Pilatos, desresponsabilizando-se, lavou as mãos e entregou-O para execução. E o
pretório ficou na memória coletiva como lugar de ódio, de tortura, de chacota,
de cobardia e de falta de fé – exemplo de outros tantos espaços similares em outros
tempos e em outros lugares.
Maria
não terá presenciado diretamente este episódio, mas conheceu-o e sentiu-o. E nós
não podemos deixar de abjurar das falsas acusações, da provocação do sofrimento
e da cobardia em não assumir as nossas responsabilidades, custe o que custar.
Antes
da apresentação ao Governador romano, Jesus foi presente ao Sinédrio, o tribunal judaico presidido
pelo sumo-sacerdote (naquele ano, o sumo-sacerdote era Caifás, genro de Anás).
Caifás já tinha predito que tinha de morrer um só homem, para que se salvasse
todo o povo (E o Evangelista acrescenta: “e para reunir os filhos de Deus que
andavam dispersos”).
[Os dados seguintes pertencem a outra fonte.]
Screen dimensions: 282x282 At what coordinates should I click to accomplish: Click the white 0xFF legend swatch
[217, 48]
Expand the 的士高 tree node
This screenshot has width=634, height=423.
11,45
Porém, antes de Caifás, Anás que era sogro de Caifás e
tinha sido sumo-sacerdote no ano anterior, também interrogou Jesus, utilizando
uma função que já não detinha.
Agora,
Jesus repetiu o que dissera abertamente no Templo, para quem O ouviu: que era o
Filho de Deus. E isto, que foi considerado a grande blasfémia, serviu de
pretexto para O condenarem à morte. Porém, como não tinham capacidade legal
para Lhe darem a morte de cruz, morte infame, tinham de obter o veredicto do
representante do Império romano.
Maria
não presenciou a cena, pois as mulheres não tinham acesso ao tribunal. Contudo,
hoje Ela, a mãe dolorosa, não perde a lucidez e recorda aos discípulos o que o
anjo Lhe anunciara: “O Santo que vai nascer de Ti é o Filho de Deus.” Por isso,
não é lícito negá-Lo, como fez Pedro, ou fugir, como fizeram todos, sendo que
João O reencontrou, pelo menos no Calvário, ou traí-lo, como fez Judas, vendendo-O
por 30 dinheiros e entregando-O no Monte das Oliveiras com um beijo.
Ele
fora detido no Monte das Oliveiras,
onde, perto dos discípulos – a quem recomendou a vigilância e a oração, para
que não caíssem em tentação, e a quem disse que o espírito está pronto, mas a
carne é fraca – pedira, agonicamente, ao Pai, que Lhe tirasse aquele cálice,
mas, como não era possível, que se fizesse a vontade do Pai. Maria, que não
acompanhou esta agonia orante do Filho, sabe que Ele veio para fazer a vontade
do Pai. Por isso, fazendo-Se exemplo para os discípulos, lembra-lhes, hoje, a
confissão de prontidão que fez ao anjo: “Eis a serva do Senhor, faça-se em mim
segundo a tua palavra”.
E
é preciso não esquecer o Templo, de
onde Jesus expulsou os vendilhões, que da Casa do Pai, casa de oração, fizeram
covil de ladrões. Se aqui Jesus ensinou, se aqui tinha causado admiração pela
sua sabedoria e pela sua inteligência junto dos doutores, quando lá ficou na
festa Páscoa, aos 12 anos de idade, se Ele o assumiu como símbolo do seu corpo
que reedificaria em três dias, agora é preciso que a mãe recorde aos discípulos
que o Templo, acabado de destruir, amanhã se reerguerá. E, pela sua força, que
é força do Alto, os discípulos hão de assumir a capacidade de andar e de falar
testemunhando a causa do Templo reerguido, a causa do Reino de Deus. Aliás,
estava cumprida a profecia formulada a Maria pelo velho Simeão: “Este menino
está aqui para a queda e para o ressurgimento de muitos e para ser sinal de contradição.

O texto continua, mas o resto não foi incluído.